Start of DATA
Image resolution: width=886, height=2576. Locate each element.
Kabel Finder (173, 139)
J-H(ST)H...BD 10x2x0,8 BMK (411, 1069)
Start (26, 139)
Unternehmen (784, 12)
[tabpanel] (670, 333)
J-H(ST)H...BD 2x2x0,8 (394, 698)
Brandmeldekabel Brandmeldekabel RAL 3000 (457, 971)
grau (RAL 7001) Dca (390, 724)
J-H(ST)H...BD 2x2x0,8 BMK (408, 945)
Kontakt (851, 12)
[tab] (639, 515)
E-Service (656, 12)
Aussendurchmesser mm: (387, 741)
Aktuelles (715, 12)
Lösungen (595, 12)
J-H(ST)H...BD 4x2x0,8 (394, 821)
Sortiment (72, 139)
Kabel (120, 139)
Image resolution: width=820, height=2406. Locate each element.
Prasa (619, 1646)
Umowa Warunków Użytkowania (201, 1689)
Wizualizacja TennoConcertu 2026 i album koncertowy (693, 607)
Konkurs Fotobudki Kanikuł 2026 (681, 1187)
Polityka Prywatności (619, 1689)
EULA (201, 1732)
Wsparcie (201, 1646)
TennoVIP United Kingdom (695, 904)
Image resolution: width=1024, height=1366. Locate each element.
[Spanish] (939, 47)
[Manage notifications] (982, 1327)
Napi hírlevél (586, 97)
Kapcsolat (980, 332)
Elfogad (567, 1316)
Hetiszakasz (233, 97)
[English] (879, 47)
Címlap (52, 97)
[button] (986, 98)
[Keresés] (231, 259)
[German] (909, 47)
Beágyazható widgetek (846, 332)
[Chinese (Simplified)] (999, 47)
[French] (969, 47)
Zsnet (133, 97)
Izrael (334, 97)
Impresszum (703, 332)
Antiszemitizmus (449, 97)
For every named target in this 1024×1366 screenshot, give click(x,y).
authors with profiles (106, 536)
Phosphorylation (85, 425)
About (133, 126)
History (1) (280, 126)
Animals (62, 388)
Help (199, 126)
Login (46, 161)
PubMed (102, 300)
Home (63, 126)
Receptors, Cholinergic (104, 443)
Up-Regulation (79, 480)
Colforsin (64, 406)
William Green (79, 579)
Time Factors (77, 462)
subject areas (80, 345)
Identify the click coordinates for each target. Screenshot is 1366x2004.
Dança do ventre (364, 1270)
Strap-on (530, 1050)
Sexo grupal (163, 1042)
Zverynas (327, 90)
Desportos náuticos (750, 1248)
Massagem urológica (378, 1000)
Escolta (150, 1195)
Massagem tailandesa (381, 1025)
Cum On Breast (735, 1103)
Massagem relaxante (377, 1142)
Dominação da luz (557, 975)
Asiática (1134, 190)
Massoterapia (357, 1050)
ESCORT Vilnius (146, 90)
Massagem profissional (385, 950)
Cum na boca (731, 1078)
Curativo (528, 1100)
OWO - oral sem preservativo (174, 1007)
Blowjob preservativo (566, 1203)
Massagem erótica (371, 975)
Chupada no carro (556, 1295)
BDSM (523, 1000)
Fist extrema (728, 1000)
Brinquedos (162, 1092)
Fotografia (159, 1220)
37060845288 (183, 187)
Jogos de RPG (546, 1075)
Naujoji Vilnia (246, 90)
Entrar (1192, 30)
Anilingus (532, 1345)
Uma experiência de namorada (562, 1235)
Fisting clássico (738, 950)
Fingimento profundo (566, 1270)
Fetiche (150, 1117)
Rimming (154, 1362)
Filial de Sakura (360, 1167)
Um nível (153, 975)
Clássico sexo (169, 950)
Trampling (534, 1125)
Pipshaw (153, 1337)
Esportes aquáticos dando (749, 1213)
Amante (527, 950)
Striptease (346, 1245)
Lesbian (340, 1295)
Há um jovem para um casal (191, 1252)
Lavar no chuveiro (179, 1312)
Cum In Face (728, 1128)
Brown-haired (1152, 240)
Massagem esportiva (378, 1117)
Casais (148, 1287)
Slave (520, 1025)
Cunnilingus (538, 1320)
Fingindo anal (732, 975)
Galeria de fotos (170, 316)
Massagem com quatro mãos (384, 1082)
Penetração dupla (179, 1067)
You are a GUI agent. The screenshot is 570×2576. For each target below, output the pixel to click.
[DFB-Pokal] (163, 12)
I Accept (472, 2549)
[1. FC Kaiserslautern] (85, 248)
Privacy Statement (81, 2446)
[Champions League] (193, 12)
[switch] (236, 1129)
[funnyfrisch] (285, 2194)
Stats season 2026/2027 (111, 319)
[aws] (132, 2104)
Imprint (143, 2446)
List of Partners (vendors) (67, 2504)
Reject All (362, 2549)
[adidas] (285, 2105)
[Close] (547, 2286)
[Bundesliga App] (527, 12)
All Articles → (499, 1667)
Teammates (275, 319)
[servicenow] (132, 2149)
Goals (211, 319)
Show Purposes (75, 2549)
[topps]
End of DATA
=== AIM OF THE EXERCISE ===
Look over the entries for "preservativo", then copy every line that includes that string.

=== FINISHED TASK ===
OWO - oral sem preservativo (174, 1007)
Blowjob preservativo (566, 1203)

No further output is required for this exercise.